Crystal structure of the multidrug transporter P-glycoprotein from Caenorhabditis elegans.

Abstract

SummaryP-glycoprotein (P-gp) is an ATP-binding cassette (ABC) transporter that confers multidrug resistance in cancer cells1,2. It also affects the absorption, distribution, and clearance of cancer-unrelated drugs and xenobiotics. For these reasons, the structure and function of P-gp have been studied extensively for decades3. Here we present biochemical characterization of P-gp from C. elegans and its crystal structure at 3.4 Å resolution. This work provides the following new information towards a mechanistic understanding of P-gp: 1. The apparent affinities of P-gp for anticancer drugs actinomycin D and paclitaxel are approximately 4,000 and 100 times higher, respectively, in the membrane bilayer than in detergent.
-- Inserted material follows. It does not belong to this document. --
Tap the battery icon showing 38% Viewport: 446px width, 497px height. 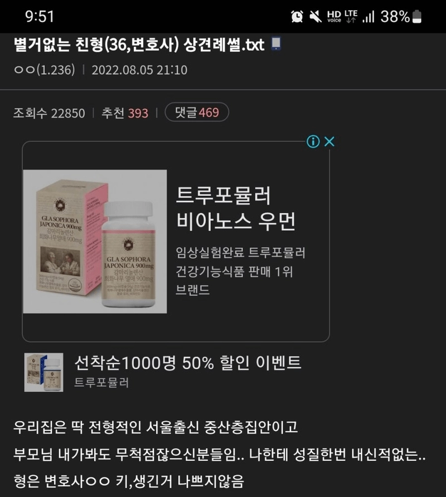tap(416, 17)
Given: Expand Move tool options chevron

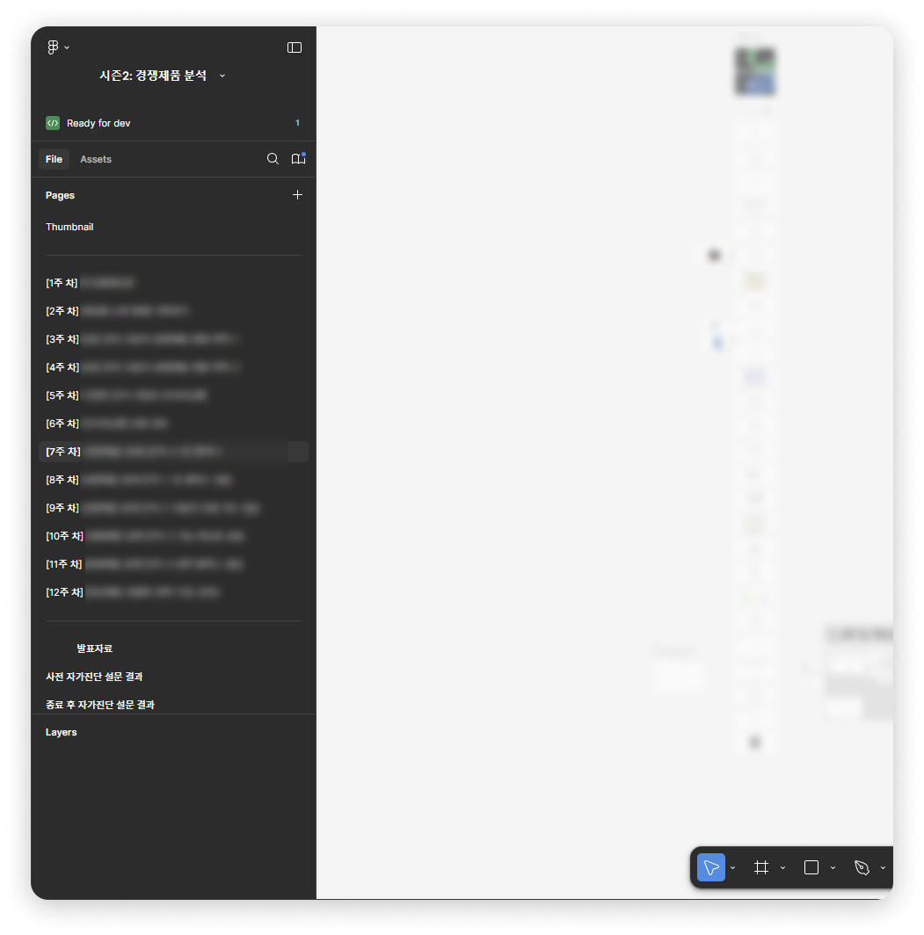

This affinity enhancement highlights the importance of membrane partitioning when drug accesses the transporter in the membrane4. 2. The transporter in the crystal structure opens its drug pathway at the level of the membrane’s inner leaflet. In the helices flanking the opening to the membrane we observe extended loops that may possibly mediate drug binding and/or function as hinges to gate the pathway. 3. The interface between the transmembrane and nucleotide-binding domains, which couples ATP hydrolysis to transport, contains a ball-and-socket joint and salt bridges similar to the ABC importers5, suggesting that ABC exporters and importers may share a similar mechanism to achieve alternating access for transport. 4. A carefully derived model of human P-gp, based on the C. elegans P-gp structure, not only is compatible with decades of biochemical analysis6–12, but also provides insights to explain perplexing functional data regarding the F335A mutant13,14.